Y nos apoyamos sistemáticamente en redes, mensajes o quedadas telemáticas para aplaudir a los generosos que se arriesgan o rezar virtualemente “juntos“, a horas determinadas, por lo que nos hiere o nos asusta.
Los pies del mundo pueden fatigarse extremadamente en tiempos de tan peculiar y dura crisis.
La ansiedad puede hacerse fuerte por miedo ante el adversario incierto. Sin embargo, un trabajo consciente invita a analizar si los miedos son racionales o irracionales, desterrando estos últimos desprendiéndose de bulos e información no contrastada.
Ansiedad que puede acrecentarse en muchos por sentimientos de pérdida: temor a perder el empleo o a la precariedad si ya llegó el ERTE; preocupación de estudiantes por perder curso o interferir una carrera esforzada.
Sentimientos y emociones desadaptados, nocivos para uno mismo, afectarán a aquellos que estrechamente conviven. El primer grado de gestión comenzará siempre por reconocerlos conscientemente, y continuará con su aceptación.
Teniendo siempre presente que toda situación de emergencia es temporal, que la vida retomará fuelle detrás y recobrará su pálpito, alimentar sentimientos de esperanza y confianza reificará -con San Juan de la Cruz- que el alma tanto alcanza cuanto espera.
Cuando resulta imposible hacer más de lo que toca en el presente, aparcar la preocupación para el momento de las soluciones será siempre lo más inteligente y saludable.
Pero luego están los concretos de una vida confinada en la que hay que reinventarse de la manera más creativa y gratificante posible: la organización de rutinas personales y familiares que eviten el desconcierto, el hacer cosas distintas para las que nunca se tiene tiempo ni ocasión, el comunicar más y mejor, tanto con los de fuera (en plena era tecnológica de comunicación social) como con los que están al lado mismo. Conversar.
Reír… Encuentra un ratillo y un motivo para la carcajada. La contagiarás con beneficios fisiológicos comprobados indiscutibles.
Y algún pequeño ejercicio regulado en tu rincón (las ofertas se multiplican on line: yoga, pilates, o gimnasia elemental). O bailar al compás de cualquier música, venciendo al virus que no traspasa una reclusión con alegría. Muy importante será vigilar tu estado de ánimo, por ti y por aquellos con quien convives… porque todo influye y todo suma. El esfuerzo amable y consciente de sacar lo mejor de nosotros mismos será siempre la mejor vacuna contra el menor atisbo de ansiedad y depresión personal o grupal.
Este tiempo puede llegar a ser una misteriosa escuela de felicidad, disfrutando de las cosas más simples y pequeñas. Como simplificaría Elizabeth Gilbert en su valiente novela autobiográfica: “Reza, come, ama”
Y como los pies del alma asimismo vuelan, como bien sabemos los Contemplativos, en momentos relajados y silenciosos de la jornada en reclusión, recorramos lugares del mundo, tan diversos, de casuística multiplicada.
Se acercarán a ancianos solitarios o a discapacitados que necesitarán una mano generosa y voluntaria para subsistir y llevar adelante su vida. Visitarán a familias confinadas con agobio recurrente en el bullir incesante de chiquillos inquietos, de energía inagotable, difíciles de calmar y controlar.

• Tarea A:
Responde según el fragmento sobre el confinamiento:
(i) ¿Qué preocupa a los estudiantes?
(ii) ¿Qué será siempre la mejor vacuna contra la ansiedad y la depresión?
(iii) ¿Con qué palabras simplificaría Elizabeth Gilbert en su novela autobiográfica?
• Tarea B: Transcribe del fragmento sobre el confinamiento el pasaje que comienza con "Y algún pequeño" y continúa hasta "personal o grupal.".
• Tarea C:
Indica si cada afirmación concuerda con el fragmento sobre el confinamiento y cita las palabras que lo deciden:
(i) Cuando no se puede hacer más en el presente, conviene dejar la preocupación para el momento de las soluciones.
(ii) La situación de emergencia se presenta como permanente.
(iii) Las ofertas de ejercicio en línea son cada vez menos.

• Registros de datos:
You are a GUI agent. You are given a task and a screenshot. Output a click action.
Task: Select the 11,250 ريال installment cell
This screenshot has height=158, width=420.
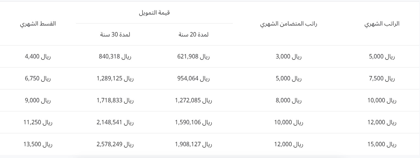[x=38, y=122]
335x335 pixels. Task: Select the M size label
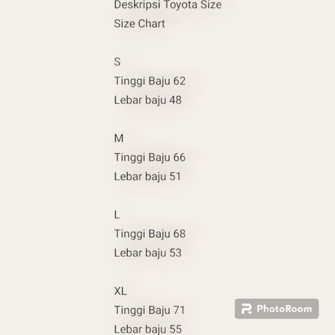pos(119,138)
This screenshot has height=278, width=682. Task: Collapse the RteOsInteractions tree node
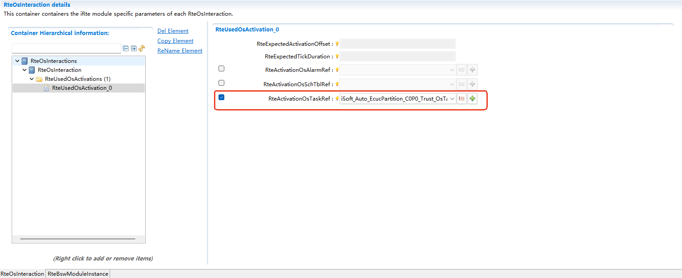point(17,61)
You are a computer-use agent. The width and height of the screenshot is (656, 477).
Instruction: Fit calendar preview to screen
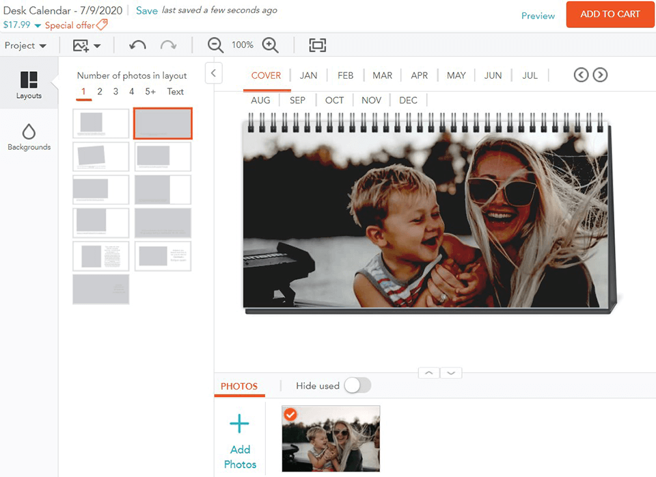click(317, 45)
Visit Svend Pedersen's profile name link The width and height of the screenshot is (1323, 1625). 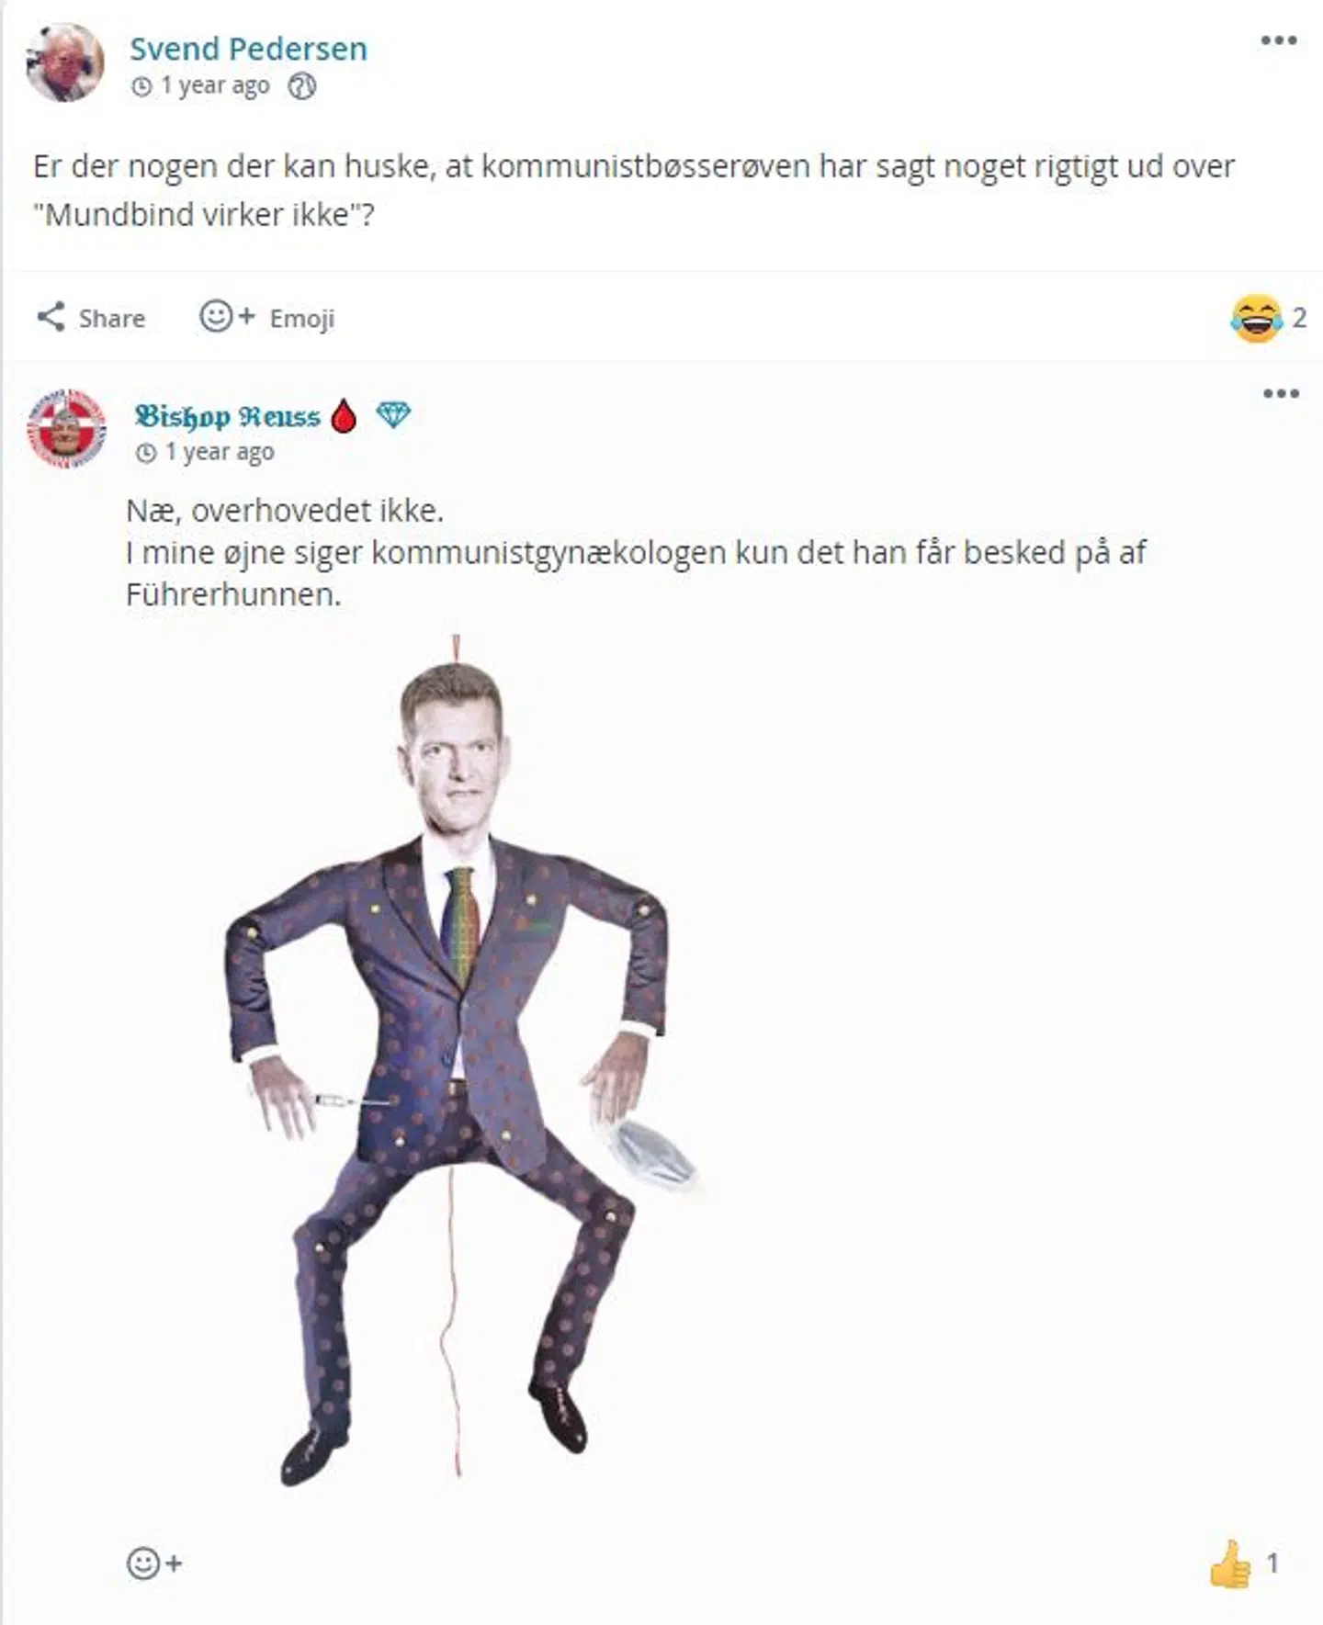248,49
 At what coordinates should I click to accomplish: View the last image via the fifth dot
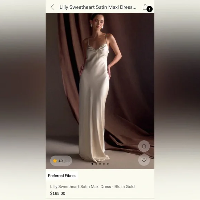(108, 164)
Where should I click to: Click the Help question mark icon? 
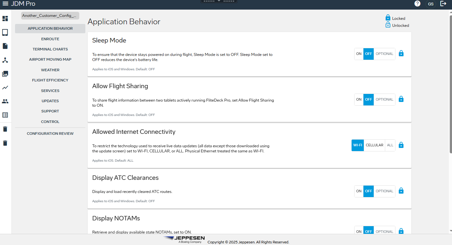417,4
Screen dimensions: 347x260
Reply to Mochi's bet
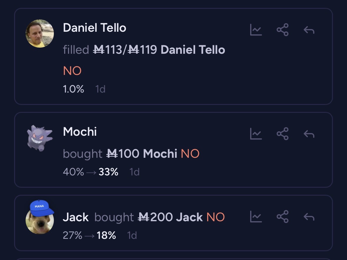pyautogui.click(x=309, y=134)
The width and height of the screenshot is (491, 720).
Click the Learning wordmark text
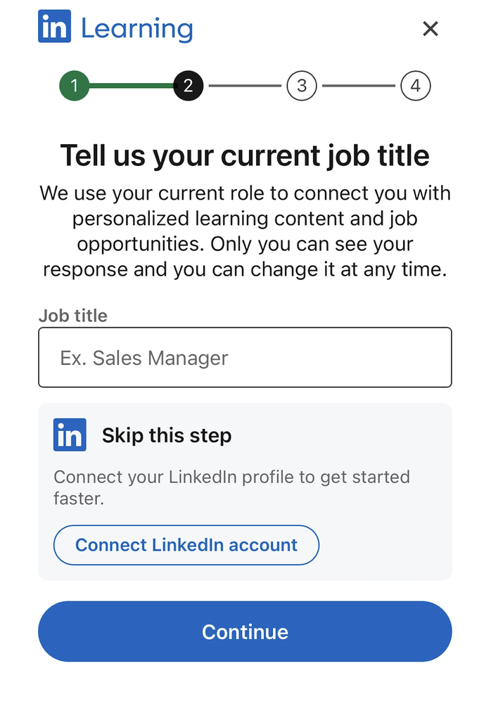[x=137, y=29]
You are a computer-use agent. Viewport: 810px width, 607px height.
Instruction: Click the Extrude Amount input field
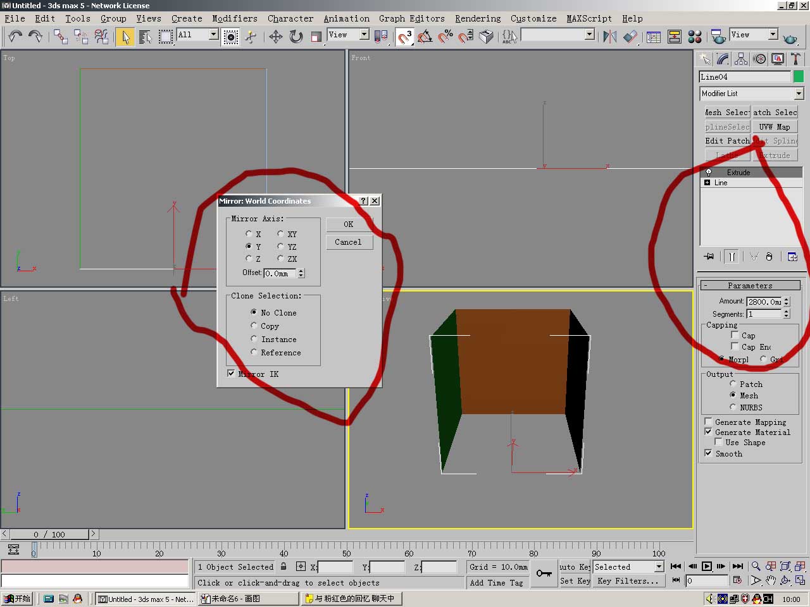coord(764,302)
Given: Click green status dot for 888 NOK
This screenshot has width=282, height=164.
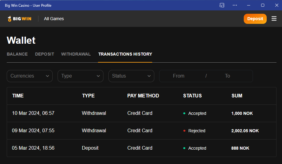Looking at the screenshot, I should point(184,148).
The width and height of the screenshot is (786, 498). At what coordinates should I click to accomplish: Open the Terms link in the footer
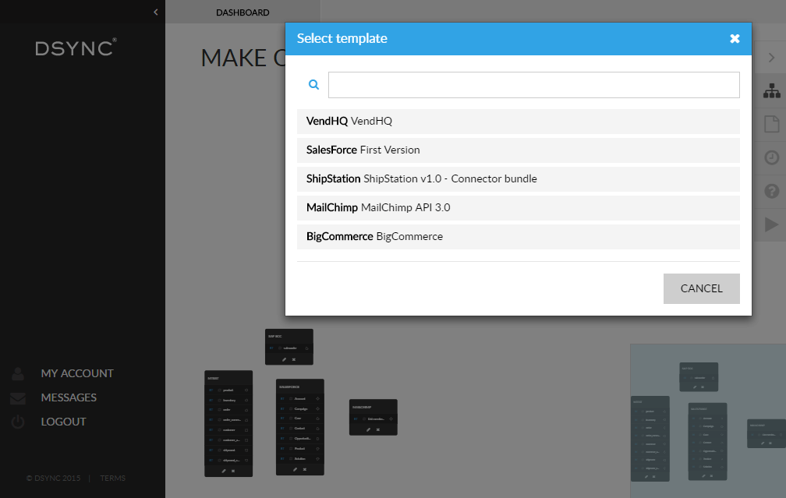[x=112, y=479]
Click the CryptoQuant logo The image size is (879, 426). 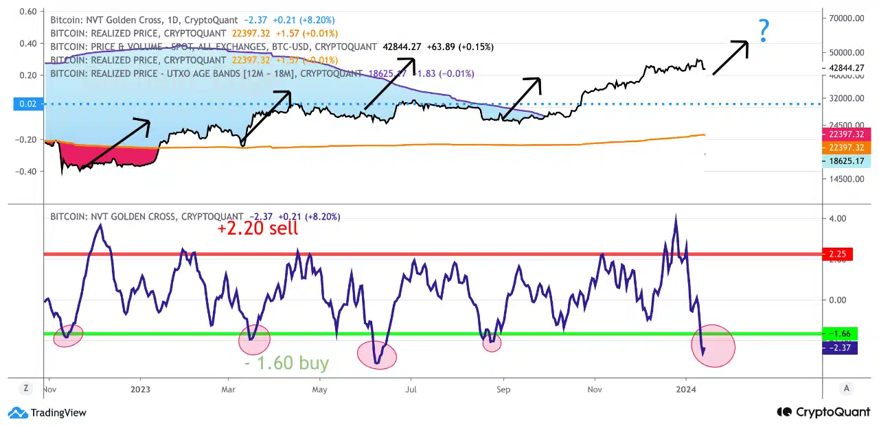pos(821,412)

• Respuesta A:
(i) Perder curso o interferir una carrera esforzada.
(ii) El esfuerzo amable y consciente de sacar lo mejor de nosotros mismos.
(iii) "Reza, come, ama".

• Respuesta B:
Y algún pequeño ejercicio regulado en tu rincón (las ofertas se multiplican on line: yoga, pilates, o gimnasia elemental). O bailar al compás de cualquier música, venciendo al virus que no traspasa una reclusión con alegría. Muy importante será vigilar tu estado de ánimo, por ti y por aquellos con quien convives… porque todo influye y todo suma. El esfuerzo amable y consciente de sacar lo mejor de nosotros mismos será siempre la mejor vacuna contra el menor atisbo de ansiedad y depresión personal o grupal.

• Respuesta C:
(i) Sí: "aparcar la preocupación para el momento de las soluciones será siempre lo más inteligente y saludable".
(ii) No: "toda situación de emergencia es temporal".
(iii) No: "las ofertas se multiplican on line".